Saved data entries:
^^^^^^^^

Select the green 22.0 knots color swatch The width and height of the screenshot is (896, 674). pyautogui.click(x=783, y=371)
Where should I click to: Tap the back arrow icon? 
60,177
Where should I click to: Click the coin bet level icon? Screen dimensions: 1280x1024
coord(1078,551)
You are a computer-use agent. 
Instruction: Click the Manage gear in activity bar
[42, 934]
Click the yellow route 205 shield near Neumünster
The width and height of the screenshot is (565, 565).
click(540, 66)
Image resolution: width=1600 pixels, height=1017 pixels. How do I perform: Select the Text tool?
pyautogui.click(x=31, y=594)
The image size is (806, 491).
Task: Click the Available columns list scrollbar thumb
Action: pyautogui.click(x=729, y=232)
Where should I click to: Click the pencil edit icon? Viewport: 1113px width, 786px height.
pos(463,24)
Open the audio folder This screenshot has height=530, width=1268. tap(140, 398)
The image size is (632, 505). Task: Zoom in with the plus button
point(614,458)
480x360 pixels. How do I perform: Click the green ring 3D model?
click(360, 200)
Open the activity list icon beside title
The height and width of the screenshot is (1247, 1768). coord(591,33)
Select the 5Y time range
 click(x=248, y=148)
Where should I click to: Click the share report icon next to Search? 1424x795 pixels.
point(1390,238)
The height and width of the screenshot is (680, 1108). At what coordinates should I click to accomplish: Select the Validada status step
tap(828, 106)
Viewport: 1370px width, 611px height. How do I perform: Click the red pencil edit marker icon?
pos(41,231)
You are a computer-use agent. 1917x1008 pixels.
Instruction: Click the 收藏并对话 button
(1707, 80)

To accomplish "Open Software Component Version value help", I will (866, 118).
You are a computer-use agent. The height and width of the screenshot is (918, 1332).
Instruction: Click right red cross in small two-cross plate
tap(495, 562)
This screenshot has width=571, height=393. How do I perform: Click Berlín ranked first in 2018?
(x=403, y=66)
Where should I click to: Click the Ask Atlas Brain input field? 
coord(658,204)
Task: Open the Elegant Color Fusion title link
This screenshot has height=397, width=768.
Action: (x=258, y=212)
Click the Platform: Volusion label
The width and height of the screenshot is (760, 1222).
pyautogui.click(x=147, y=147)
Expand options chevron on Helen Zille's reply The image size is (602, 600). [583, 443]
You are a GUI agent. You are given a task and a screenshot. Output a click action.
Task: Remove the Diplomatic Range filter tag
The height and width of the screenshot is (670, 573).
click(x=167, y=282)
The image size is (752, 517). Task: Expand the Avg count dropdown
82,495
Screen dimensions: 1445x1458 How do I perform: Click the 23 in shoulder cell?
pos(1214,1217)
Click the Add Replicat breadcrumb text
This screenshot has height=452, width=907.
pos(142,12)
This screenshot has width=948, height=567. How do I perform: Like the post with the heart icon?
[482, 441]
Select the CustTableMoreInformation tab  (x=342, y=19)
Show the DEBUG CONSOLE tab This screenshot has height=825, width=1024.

^^^^^^^^

* **WHAT TO DO**
Please go through the data and copy each line containing the word "computer".

* **ANSWER TO THIS PROBLEM**
You are a computer-use agent. 
You are a computer-use agent. 1917x1008 pixels.
You are a computer-use agent. The height and width of the screenshot is (918, 1332).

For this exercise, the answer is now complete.